AM Best Affirms Credit Ratings Of Hamilton Re
AM Best has affirmed the Financial Strength Rating [FSR] of A [Excellent] and the Long-Term Issuer Credit Rating [Long-Term ICR] of “a” [Excellent] of Hamilton Re, Ltd. [Pembroke, Bermuda] and Hamilton Insurance Designated Activity Company [Dublin, Ireland], each a wholly owned subsidiary of Hamilton Insurance Group, Ltd. [Pembroke, Bermuda] [collectively referred to as Hamilton]. In addition, AM Best has affirmed the FSR of A- [Excellent] and the Long-Term ICR of “a-” [Excellent] of Hamilton Select Insurance Inc. [Hamilton Select] [Wilmington, DE]. The outlook of these Credit Ratings [ratings] is stable.
The ratings agency said, “Hamilton’s ratings reflect the company’s balance sheet strength, which AM Best assesses as very strong, as well as its adequate operating performance, neutral business profile and appropriate enterprise risk management [ERM].
“Hamilton’s rating affirmations follow rating upgrades in April 2024 resulting from a trend of increasingly favorable underwriting results, leading to organic capital generation, increased stability and overall balance sheet strength.
“The very strong balance sheet strength assessment is supported by Hamilton’s strongest level of risk-adjusted capitalization, as measured by Best’s Capital Adequacy Ratio [BCAR]. Recent strategic shifts that have been executed by the company, including a transition toward a more-diversified underwriting portfolio, have helped the group achieve underwriting profitability. Hamilton’s balance sheet strength assessment also reflects its relatively high-risk investment strategy on the portion of invested assets managed by Two Sigma Investments, LP, a U.S. Securities and Exchange Commission-registered investment adviser.
“The operating performance assessment of adequate is supported by Hamilton’s historical investment returns and underwriting results, which have trended favorably over the past five years as the group achieved underwriting profitability in 2023, continuing into 2024. Underwriting improvements have stemmed from the group’s diversification efforts and the favorable rate environment, as well as the re-underwriting measures across the business.
“The business profile assessment of neutral is supported by Hamilton’s continued expansion of its diversified global insurance and reinsurance platform.

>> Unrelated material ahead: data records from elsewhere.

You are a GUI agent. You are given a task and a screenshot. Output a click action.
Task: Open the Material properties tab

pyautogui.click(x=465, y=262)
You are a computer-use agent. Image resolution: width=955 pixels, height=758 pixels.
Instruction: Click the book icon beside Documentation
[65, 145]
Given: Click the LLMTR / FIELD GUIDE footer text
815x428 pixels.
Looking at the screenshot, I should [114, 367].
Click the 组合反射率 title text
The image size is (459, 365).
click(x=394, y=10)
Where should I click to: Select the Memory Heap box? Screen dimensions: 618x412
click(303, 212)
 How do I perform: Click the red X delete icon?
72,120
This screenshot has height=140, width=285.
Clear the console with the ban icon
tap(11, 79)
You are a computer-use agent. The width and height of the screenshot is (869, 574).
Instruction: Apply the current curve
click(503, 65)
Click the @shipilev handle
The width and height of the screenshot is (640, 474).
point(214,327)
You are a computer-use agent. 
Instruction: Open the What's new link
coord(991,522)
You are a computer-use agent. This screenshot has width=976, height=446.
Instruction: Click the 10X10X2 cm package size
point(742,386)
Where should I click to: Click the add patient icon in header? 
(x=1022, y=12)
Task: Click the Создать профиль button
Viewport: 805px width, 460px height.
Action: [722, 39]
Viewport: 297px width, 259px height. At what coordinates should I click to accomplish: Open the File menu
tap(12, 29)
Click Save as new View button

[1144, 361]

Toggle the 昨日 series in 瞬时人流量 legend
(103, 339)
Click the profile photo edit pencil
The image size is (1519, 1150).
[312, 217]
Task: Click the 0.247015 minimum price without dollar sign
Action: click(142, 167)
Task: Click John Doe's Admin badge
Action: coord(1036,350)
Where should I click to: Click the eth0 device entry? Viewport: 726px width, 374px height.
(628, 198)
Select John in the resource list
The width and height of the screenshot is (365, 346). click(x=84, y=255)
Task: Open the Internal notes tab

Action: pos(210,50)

Risk management capabilities are considered appropriate and in line with the group’s risk profile.
“The ratings of Hamilton Select reflect its balance sheet strength, which AM Best assesses as very strong, as well as its adequate operating performance, limited business profile and appropriate ERM. The ratings further reflect Hamilton Select’s strategic importance to its parent company, Hamilton Insurance Group, Ltd., along with the parent’s common ownership and management, as well as implicit and explicit support.
“Hamilton Select is a recently formed specialty insurer focusing on small and middle market U.S. excess and surplus lines accounts. The company completed its second full year of operations and has yet to report an underwriting profit, due to a combination of a high expense ratio as the company gains scale and higher-than-expected loss ratios. Maintenance of the company’s current operating performance of adequate will require underwriting results trending toward metrics supportive of an adequate assessment over the next 12-24 months. Hamilton Select’s risk-adjusted capitalization, as measured by BCAR, was assessed at strong at year-end 2024; however, it returned to the strongest level in the second quarter of 2025 following a capital injection from its parent company, providing further support for the rating lift provided by Hamilton.”